Topological model to quantify the global reactivity indexes as local in Diels–Alder reactions, using density function theory (DFT) and local quantum similarity (LQS)

Abstract

In this study is presented a Topological model for quantify the global reactivity indexes as local in Diels–Alder Reactions. Using conceptual density functional theory (DFT) and molecular quantum similarity (MQS), by means of six local similarity indexes: Overlap, Overlap-Interaction, Coulomb, Coulomb-Interaction, with their respective Euclidean distances. Using the Topo-Geometrical Superposition Approach (Topo-Geometrical superposition Algorithm) as method of alignment. This allowed us to obtain good results in local similarity indexes. This methodology proved to be an appropriate technique for the intended purpose, found that values of local electrophilic and hardness calculated are in agreement with the theoretical and experimental mechanism of cycloaddition considered here in this work. In addition chemical potential of Overlap and Coulomb proposed reproduce the trend of the values of the Fukui function (F−) of atom C6 in the dihydrofuran derivatives present in the cycloaddition reaction considered. Taking into account that the C6 carbon atom is responsible for the preferred stereochemistry, this evidence allowed us propose this methodology as alternative way to determining of local reactivity indexes using MQS based on the Hirshfeld partitioning.
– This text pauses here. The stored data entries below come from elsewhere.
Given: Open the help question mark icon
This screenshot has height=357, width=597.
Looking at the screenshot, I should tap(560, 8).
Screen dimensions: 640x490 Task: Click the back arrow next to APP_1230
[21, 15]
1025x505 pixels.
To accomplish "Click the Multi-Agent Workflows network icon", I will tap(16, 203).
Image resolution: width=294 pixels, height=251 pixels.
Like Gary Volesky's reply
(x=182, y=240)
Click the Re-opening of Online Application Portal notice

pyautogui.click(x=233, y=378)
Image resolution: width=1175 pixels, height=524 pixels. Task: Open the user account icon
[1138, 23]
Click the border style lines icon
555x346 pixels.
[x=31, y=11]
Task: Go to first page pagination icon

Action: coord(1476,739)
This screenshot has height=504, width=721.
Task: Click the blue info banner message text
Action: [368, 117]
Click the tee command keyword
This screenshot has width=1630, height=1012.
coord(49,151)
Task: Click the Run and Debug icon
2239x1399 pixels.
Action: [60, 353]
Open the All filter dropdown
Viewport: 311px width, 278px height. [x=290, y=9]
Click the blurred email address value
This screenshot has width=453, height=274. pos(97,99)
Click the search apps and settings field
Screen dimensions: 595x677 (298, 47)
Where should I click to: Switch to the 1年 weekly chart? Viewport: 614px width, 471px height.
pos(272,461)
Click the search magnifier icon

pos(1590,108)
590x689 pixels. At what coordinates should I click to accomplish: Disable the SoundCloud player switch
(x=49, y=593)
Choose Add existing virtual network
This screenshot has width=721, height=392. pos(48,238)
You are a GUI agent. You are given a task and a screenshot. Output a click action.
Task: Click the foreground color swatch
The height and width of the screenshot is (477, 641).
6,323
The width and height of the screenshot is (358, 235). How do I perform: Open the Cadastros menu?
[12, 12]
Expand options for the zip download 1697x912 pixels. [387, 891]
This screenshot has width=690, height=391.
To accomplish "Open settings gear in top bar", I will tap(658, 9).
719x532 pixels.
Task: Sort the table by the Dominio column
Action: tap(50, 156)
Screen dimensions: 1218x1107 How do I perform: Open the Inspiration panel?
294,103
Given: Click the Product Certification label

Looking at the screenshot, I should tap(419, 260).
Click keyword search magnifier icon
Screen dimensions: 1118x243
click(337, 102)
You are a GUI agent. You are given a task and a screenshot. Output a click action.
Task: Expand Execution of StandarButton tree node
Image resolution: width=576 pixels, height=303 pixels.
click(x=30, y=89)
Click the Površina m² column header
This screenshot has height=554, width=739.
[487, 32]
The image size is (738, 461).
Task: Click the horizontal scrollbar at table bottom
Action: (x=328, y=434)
In addition in this contribution was postulated a new perspectives in the chemical reactivity field such as chemical potential, hardness and electrophilicity relative, alternatives to the traditional (chemical potential, hardness and electrophilicity) proposed in the conceptual DFT which allowed us to relate the local reactivity indexes proposed with the global considering that the pursuit of local descriptors of reactivity supported on ideas of MQS in Cycloaddition Reactions.